THE POSITION OF LAW ON THE PERIOD PRESCRIBED TO APPEAL AGAINST A FINAL DECISION
The period prescribed to appeal against a final decision is three (3) months. See Section 241 (1) of the 1999 Constitution already stated and as provided in Section 24 (2) (a) of the Court of Appeal Act thus:
“Section 24 (2) (a)
The periods for the giving of notice of appeal or notice of application for leave to appeal are:-
(a) In an appeal in a civil cause or matter, fourteen days where the appeal is against an interlocutory decision and three months where the appeal is against a final decision.
In determining an application such as the instant, the judicial and judicious exercise of the discretion of the Court becomes necessary. To effect the necessary discretion, over time the Court assists itself with certain guidelines involving two (2) conditions the Applicant must meet as laid down in Order 6 Rule 9 Subrule 2 already reproduced above. The conditions are as follows:
1. File an affidavit setting forth good and substantial reasons for failure to appeal within the stipulated time,
2. Grounds of appeal which prima facie show good cause why the appeal should be heard.
See the cases of WILLIAMS V. HOPE RISING VOLUNTARY FUNDS SOCIETY 1981 ALL NLR PT.1 P. 1 and IBODO V. ENAROFIA 1980 5-7 SC. PER WILLIAMS-DAWODU, J.C.A.

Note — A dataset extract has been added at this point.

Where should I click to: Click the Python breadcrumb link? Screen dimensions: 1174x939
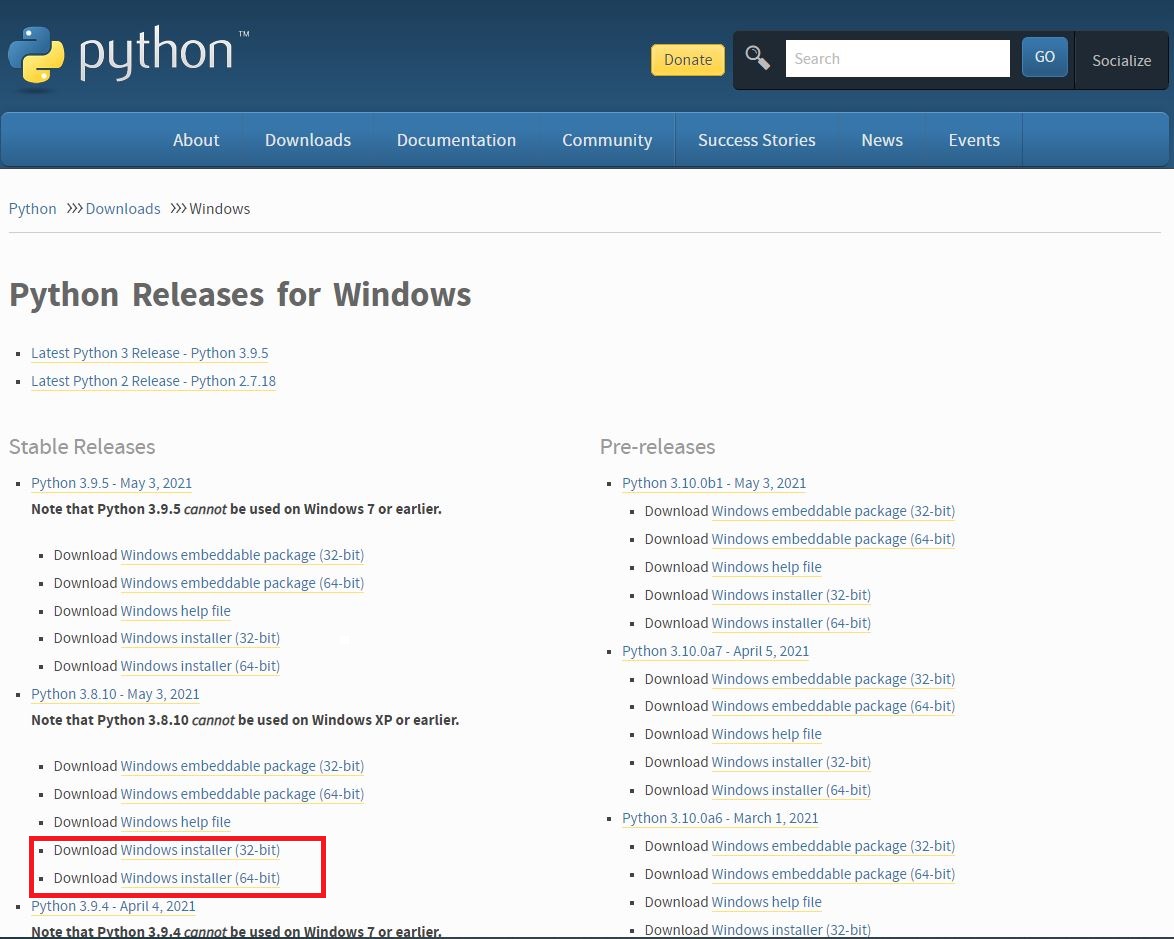tap(33, 209)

THE POSITION OF LAW ON A GOOD AND SUBSTANTIAL GROUND TO FILE AN APPEAL
A good and substantial ground is one which raises substantial issues of fact or law, issue of jurisdiction and includes pardonable inadvertence, mistake or negligence of Counsel as would appear given the contents of the supporting affidavit and Further affidavit of the Applicant herein. The Court would readily accede to an application for extension of time to appeal if, there is good ground for the appeal and is on jurisdiction, fair hearing as the instant, even if no good reasons for the delay are before the Court. This is because jurisdiction is a fundamental issue and where there is allegation of lack of fair hearing. See the cases of CHIEF NGERE V. CHIEF OKURUKET 2014 LPELR-SC 355/2012, ADEYEMI V. YRS IKE OLUWA & SONS LTD. 1993 8 NWLR PT. 309 P.27, FHA V. KALEJAIYE 2010 12 SC PT. III P.1. PER WILLIAMS-DAWODU, J.C.A.
ELFRIEDA OLUWAYEMISI WILLIAMS-DAWODU, J.C.A. (Delivering the Leading Judgement): By Motion on Notice dated July 8th 2014 and filed July 14th 2014 brought pursuant to Sections 241 (1) (a) and 243 of the Constitution of the Federal Republic of Nigeria 1999 as amended, Section 24 of the Court of Appeal Act, CAP C36, Laws of the Federation of Nigeria, Order 7 Rule 19 of the Court of Appeal Rules 2011 and under the inherent jurisdiction of this Honourable Court, the Applicant seeks in the main the following reliefs:
“1. An Order of this Honourable Court for enlargement of time within which the Appellant can file its Notice of Appeal against the judgment of the Federal High Court sitting at the Abuja Judicial Division, delivered by Hon. Justice A. Bello on Tuesday 22nd of March, 2011 in Suit No: FHC/ABJ/CS/605/07, Between: 1. Cnooc Exploration and Production Nigeria Limited Vs. 1. Attorney General of the Federation 2. Federal Inland Revenue Service, South Atlantic Petroleum Limited.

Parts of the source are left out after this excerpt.